Published in Ensemble Magazine, National Association of Music Teaching Professionals, UK Nov 2015
teaching music practice
How do music teachers at your school teach practice? Or is this assumed, perhaps implicit in the lesson structure?  Learning how to practise is crucial. Nothing is as important in the process of becoming a musician.  The greatest factor that drives the motivation to continue practising a musical instrument is making progress. If students do not make progress, they will give up. Hence, teachers must provide students with the tools to improve.  The first issue is whether the teacher has a clear understanding of the fundamentals of practice, and why they work. For instance: 
  • Why is repetition the number one practice strategy, and how does it change the brain? How do you vary repetition? What is spaced repetition and why is it twice as effective as blocked repetition? What is myelination of the brain and how is it related to musical proficiency?
  • Why must we work only on short passages at any one time, and how is it that music theory is related to chunking, a strategy that fast-tracks learning?

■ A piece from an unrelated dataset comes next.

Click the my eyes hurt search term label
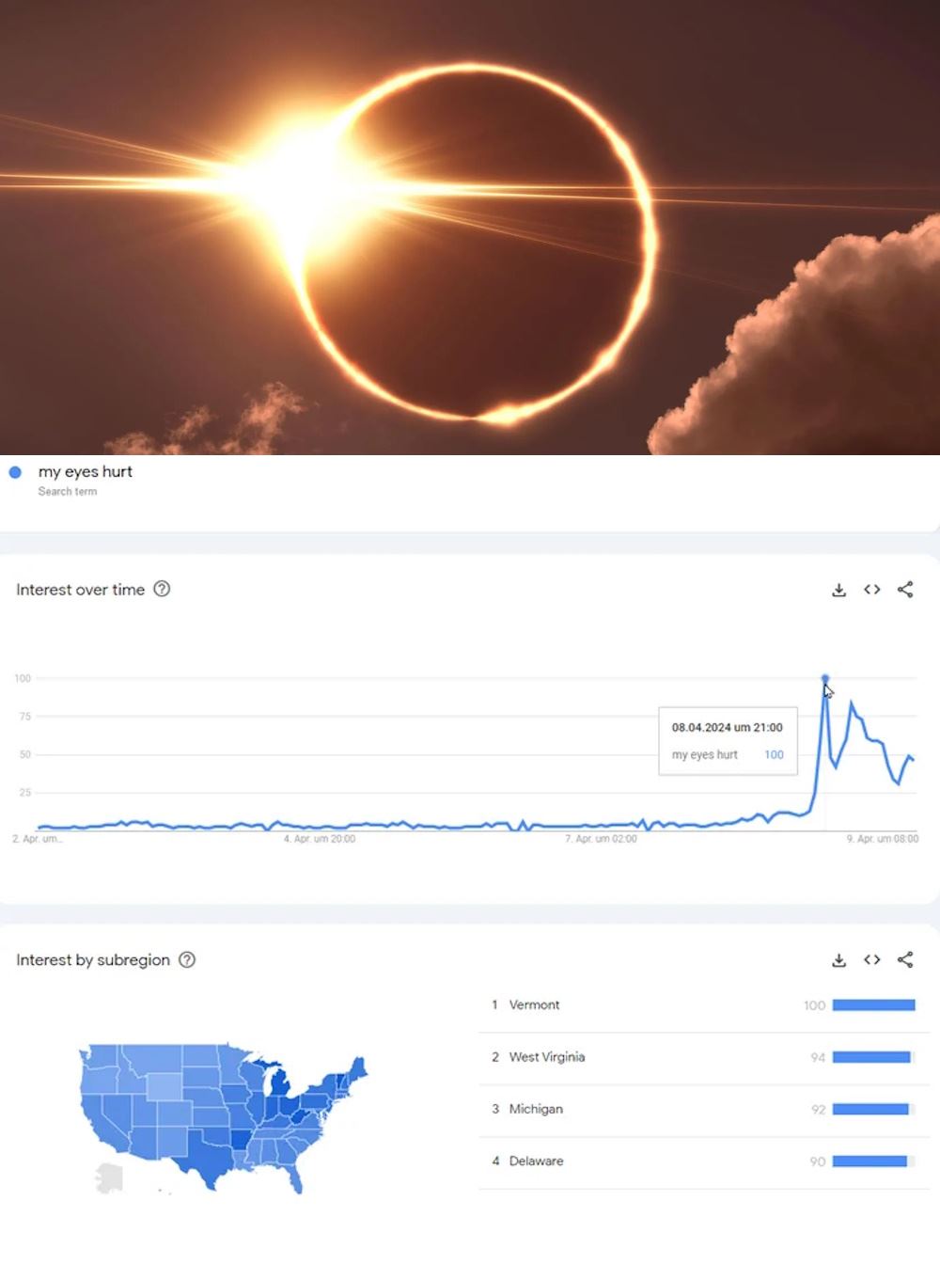 coord(84,471)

  •  Why is it that telling a child to practise slowly never works, so how do you effectively teach this?  
Research has it that about 80% of children under the age of fourteen practise a piece through once, from start to the end, without stopping to fix anything. This is not practice; it is called a run-through. Understanding the neuroscience, physiology and psychology of practice is a first step. But knowing how to teach practice is another thing altogether.  New teachers, for example, are susceptible to over-teaching. They fall into the trap of providing excess verbal explanations when often a simple model is more effective. Mimicry is the meta-skill of skill development, so keep words to a minimum and allow students to copy. Taking slow-practice for example, we model the tempo, and ask the student to copy. Be prepared for several attempts before the copy is accurate.  Have you observed student practice? “Today, I would like you to imagine I’m not in the room – go ahead and practise for the next 15-minutes.” In reverse, swap places with the child, having them watch you practise their pieces. It will be an act, of course, but modelling of repetition chunking and slow-practice – the cornerstones of effective practise – will be infinitely more effective than all the words of Solomon. Finally, messages about practice need to be repeated continuously. Never assume that students know what you know, and that they understand a concept because you have told them once. Samuel Johnson said “people need to be reminded more often than taught new things”. Without effective practice progress is limited and students will be more likely to quit.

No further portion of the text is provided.